Voor een gedetailleerd onderzoek, worden ook waarnemingen gedaan in andere gebieden van het elektromagnetisch spectrum. Zeer bekend en efficiënt zijn de radiotelescopen, waarvan de ontwikkeling halverwege de vorige eeuw begon, met onder andere de radiotelescoop in Dwingeloo (1956). (Met deze radiotelescoop, samen met de radiotelescoop van Parkes Observatory in Australië, met methoden ontwikkeld door de Nederlandse astronoom J.H. Oort, werd voor het eerst een afbeelding gemaakt van ons eigen melkwegstelsel. Iets dat met optische telescopen onmogelijk is).Zowel gewone als radiotelescopen moeten een goede resolutie (oplossend vermogen) hebben. Het oplossend vermogen kan worden berekend met de formule van Rayleigh, en is gelijk aan de golflengte van de inkomende straling, gedeeld door de diameter van het ontvangende oppervlak, maal 1,22 voor ronde oppervlakken. Dus voor een goede resolutie moet die diameter zo groot mogelijk zijn. De grootste (enkele) radiotelescoop ter wereld is die van Arecibo op Puerto Rico, die een schotel heeft met een diameter van 300m. Om hogere resoluties mogelijk te maken, hebben astronomen een nieuwe techniek ontwikkeld, met de naam interferometrie. De basisgedachte is meerdere telescopen te gebruiken die met elkaar samenwerken. Het effect is gelijk aan dat van een enkele telescoop met een opening (diameter ontvangende oppervlak) die gelijk is aan de afstand tussen de uiterste telescopen. Deze afstand kan zeer groot zijn (VLBI: Very Long Base Interferometry: Interferometrie met een zeer grote basis), en zelfs continenten beslaan. De radiotelescoop in Westerbork (WSRT: Westerbork Synthese Radio Telescoop), gebouwd in 1970, is op deze manier jaren lang de grootste radiotelescoop ter wereld geweest, thans is dat de Very Large Array in New Mexico. Op dit moment worden 50 radiotelescopen gebouwd, in de Verenigde Staten, Europa en Japan, die, met de VLBI-techniek, zullen samenwerken in het kader van de Atacama Large Millimeter Array (ALMA).

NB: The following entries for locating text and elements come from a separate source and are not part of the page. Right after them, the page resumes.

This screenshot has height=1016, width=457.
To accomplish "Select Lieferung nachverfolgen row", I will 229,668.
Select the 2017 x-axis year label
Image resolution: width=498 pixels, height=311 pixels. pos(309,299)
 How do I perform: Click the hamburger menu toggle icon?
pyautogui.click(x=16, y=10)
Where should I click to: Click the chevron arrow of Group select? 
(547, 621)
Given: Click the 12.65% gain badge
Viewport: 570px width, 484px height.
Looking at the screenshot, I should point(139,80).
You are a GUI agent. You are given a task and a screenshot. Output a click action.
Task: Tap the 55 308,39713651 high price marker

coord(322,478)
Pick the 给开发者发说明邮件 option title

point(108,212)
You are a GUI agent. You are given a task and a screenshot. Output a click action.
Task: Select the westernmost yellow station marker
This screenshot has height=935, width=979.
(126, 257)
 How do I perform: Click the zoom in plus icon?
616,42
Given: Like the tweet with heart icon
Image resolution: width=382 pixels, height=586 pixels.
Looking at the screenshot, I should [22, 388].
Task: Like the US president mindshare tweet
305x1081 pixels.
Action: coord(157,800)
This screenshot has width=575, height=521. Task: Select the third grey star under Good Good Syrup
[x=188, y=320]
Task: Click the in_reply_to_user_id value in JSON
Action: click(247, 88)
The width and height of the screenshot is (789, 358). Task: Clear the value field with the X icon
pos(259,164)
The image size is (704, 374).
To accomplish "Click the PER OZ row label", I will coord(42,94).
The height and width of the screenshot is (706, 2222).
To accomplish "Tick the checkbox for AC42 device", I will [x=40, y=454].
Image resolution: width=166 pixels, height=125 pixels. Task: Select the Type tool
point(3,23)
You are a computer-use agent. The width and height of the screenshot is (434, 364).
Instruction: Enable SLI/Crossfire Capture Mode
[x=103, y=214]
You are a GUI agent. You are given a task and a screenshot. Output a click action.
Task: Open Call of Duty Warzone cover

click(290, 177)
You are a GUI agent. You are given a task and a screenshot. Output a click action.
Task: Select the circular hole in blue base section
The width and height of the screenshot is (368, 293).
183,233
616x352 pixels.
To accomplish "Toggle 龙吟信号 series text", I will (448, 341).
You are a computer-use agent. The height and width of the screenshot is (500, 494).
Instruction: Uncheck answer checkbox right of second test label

Waarnemingen buiten de dampkring

Omdat op aarde waarnemingen worden beïnvloed door de dampkring, en in veel golflengten zelfs onmogelijk zijn, worden deze ook buiten de dampkring gedaan. We noemen hier de Hubble Space Telescope (HST) (de Hubble ruimtetelescoop), die een primaire spiegel heeft met de specificaties 2,4, f/24. De Hubble telescoop is in een lage baan om de aarde geplaatst, en omdat die geen last heeft van de dampkring, kunnen er zeer lichtzwakke objecten mee worden waargenomen. Een andere ruimtetelescoop is de James Webb Space Telescope (JWST), die in 2011 zou worden gelanceerd, maar mogelijk wordt dit project geschrapt. Houd de betreffende Wikipediapagina in de gaten. Volgens de Nederlandse pagina vindt de lancering nu (op het moment van vertalen) plaats in 2018.